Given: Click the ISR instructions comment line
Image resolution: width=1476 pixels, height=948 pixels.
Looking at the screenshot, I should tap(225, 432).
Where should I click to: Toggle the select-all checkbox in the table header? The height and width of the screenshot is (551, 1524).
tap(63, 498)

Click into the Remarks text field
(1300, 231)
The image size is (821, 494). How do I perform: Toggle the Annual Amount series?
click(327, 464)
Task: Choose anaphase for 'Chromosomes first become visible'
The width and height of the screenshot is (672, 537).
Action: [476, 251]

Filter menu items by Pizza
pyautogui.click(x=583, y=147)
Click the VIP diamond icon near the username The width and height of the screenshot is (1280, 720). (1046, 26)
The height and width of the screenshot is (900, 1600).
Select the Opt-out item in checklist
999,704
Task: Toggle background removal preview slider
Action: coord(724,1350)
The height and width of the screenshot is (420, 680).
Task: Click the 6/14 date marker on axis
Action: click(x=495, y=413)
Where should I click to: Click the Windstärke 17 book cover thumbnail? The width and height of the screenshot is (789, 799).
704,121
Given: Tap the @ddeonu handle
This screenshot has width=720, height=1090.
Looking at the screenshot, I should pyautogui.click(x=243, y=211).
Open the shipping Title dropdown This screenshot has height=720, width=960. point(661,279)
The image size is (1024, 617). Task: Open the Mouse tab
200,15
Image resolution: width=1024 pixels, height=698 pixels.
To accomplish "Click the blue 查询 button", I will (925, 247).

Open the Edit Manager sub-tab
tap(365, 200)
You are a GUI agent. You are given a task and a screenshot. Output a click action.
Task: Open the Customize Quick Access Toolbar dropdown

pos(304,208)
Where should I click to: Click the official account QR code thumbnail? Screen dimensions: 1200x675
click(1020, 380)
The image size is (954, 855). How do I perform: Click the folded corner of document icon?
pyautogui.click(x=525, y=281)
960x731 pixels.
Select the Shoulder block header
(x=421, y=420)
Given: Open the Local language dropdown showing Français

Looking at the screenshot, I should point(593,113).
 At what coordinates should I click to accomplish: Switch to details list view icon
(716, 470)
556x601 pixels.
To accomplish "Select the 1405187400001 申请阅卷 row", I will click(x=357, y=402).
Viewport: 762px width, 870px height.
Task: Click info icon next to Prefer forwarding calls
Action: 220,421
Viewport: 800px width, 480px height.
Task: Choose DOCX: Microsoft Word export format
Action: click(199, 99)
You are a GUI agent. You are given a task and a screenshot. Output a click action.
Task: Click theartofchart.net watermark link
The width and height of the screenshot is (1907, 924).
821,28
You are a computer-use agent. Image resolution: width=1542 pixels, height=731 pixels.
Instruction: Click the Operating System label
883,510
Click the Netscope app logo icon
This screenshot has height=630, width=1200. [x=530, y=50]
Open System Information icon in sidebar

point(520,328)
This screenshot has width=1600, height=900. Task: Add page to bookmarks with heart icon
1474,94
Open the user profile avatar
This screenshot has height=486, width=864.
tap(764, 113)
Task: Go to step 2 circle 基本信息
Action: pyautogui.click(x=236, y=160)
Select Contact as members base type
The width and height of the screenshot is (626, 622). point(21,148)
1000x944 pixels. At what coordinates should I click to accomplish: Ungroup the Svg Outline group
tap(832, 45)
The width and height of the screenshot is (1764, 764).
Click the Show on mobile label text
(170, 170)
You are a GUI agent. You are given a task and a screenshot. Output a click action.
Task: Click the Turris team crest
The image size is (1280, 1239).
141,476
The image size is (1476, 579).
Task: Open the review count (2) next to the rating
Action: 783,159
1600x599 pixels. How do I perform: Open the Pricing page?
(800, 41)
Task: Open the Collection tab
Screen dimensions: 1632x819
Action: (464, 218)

● **Task details**
From the records above, transcribe without alteration every line from the one with "Where should I click to: Toggle" to the one with "Click the VIP", inclusive.

● **Written answer**
Where should I click to: Toggle the select-all checkbox in the table header? The height and width of the screenshot is (551, 1524).
tap(63, 498)

Click into the Remarks text field
(1300, 231)
The image size is (821, 494). How do I perform: Toggle the Annual Amount series?
click(327, 464)
Task: Choose anaphase for 'Chromosomes first become visible'
The width and height of the screenshot is (672, 537).
Action: [476, 251]

Filter menu items by Pizza
pyautogui.click(x=583, y=147)
Click the VIP diamond icon near the username The width and height of the screenshot is (1280, 720). (1046, 26)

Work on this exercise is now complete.